Provided records:
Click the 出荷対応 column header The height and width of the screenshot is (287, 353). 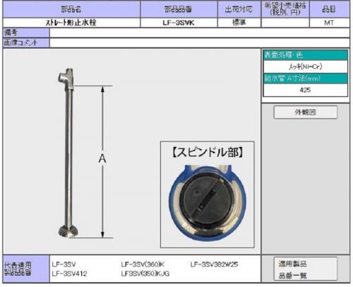(239, 9)
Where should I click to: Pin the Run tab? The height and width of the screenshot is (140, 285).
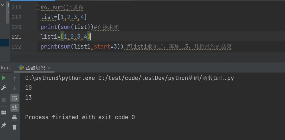pyautogui.click(x=4, y=125)
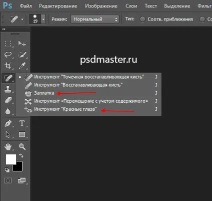This screenshot has width=212, height=201.
Task: Collapse the tools panel with double-arrow
Action: (x=4, y=29)
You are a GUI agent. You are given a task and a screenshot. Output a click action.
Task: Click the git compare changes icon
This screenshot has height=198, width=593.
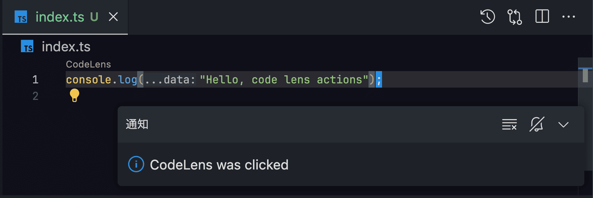coord(514,17)
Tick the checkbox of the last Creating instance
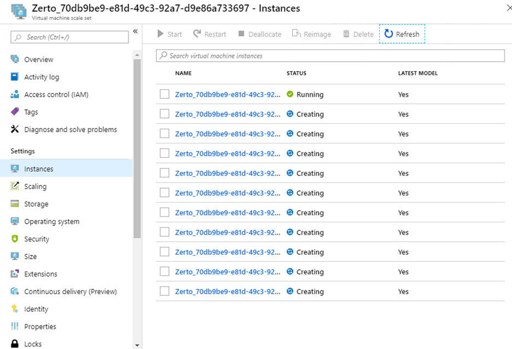 [x=164, y=291]
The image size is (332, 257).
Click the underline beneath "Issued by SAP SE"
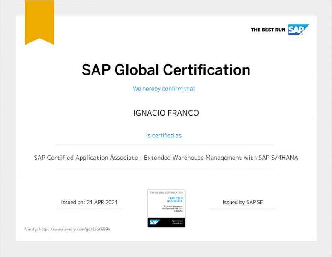[242, 209]
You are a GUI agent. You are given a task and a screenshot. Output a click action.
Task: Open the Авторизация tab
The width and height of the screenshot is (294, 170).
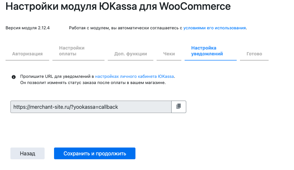click(27, 54)
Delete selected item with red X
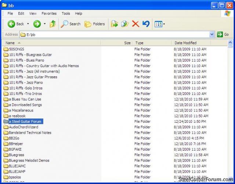 tap(135, 24)
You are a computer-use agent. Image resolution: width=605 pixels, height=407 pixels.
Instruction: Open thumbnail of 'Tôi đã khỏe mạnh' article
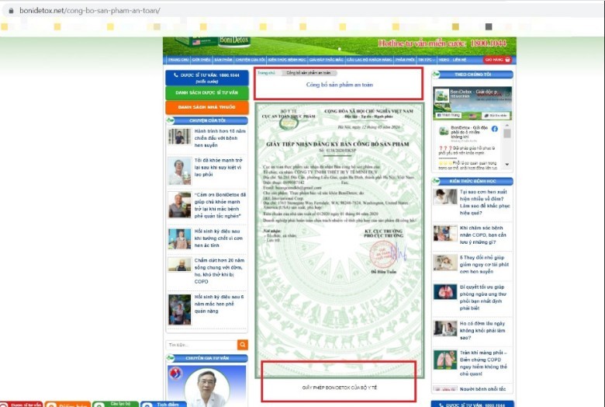pyautogui.click(x=179, y=171)
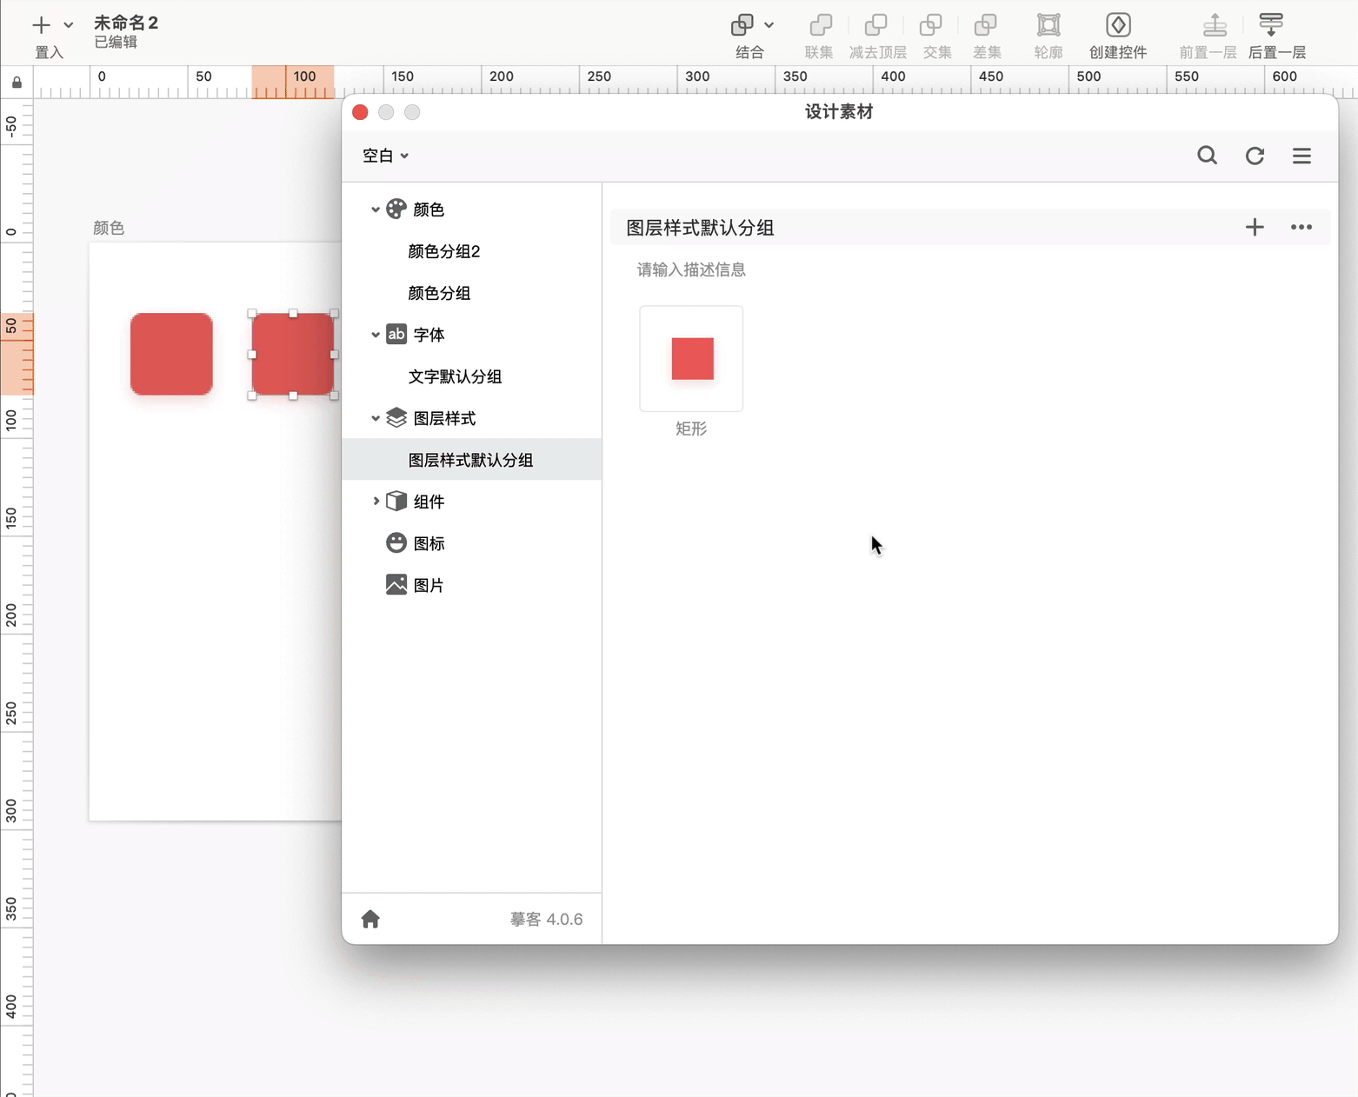Click the home icon at the panel's bottom
Screen dimensions: 1358x1097
pyautogui.click(x=370, y=919)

Exercise prompt: Repeat word for word, leaving out the pictures, each line of the records from the line that holds "Delete selected item with red X" through the final one.

Answer:
Delete selected item with red X
 tap(135, 24)
You are a computer-use agent. Image resolution: width=605 pixels, height=407 pixels.
Instruction: Open thumbnail of 'Tôi đã khỏe mạnh' article
pyautogui.click(x=179, y=171)
Click the home icon at the panel's bottom
Screen dimensions: 1358x1097
pyautogui.click(x=370, y=919)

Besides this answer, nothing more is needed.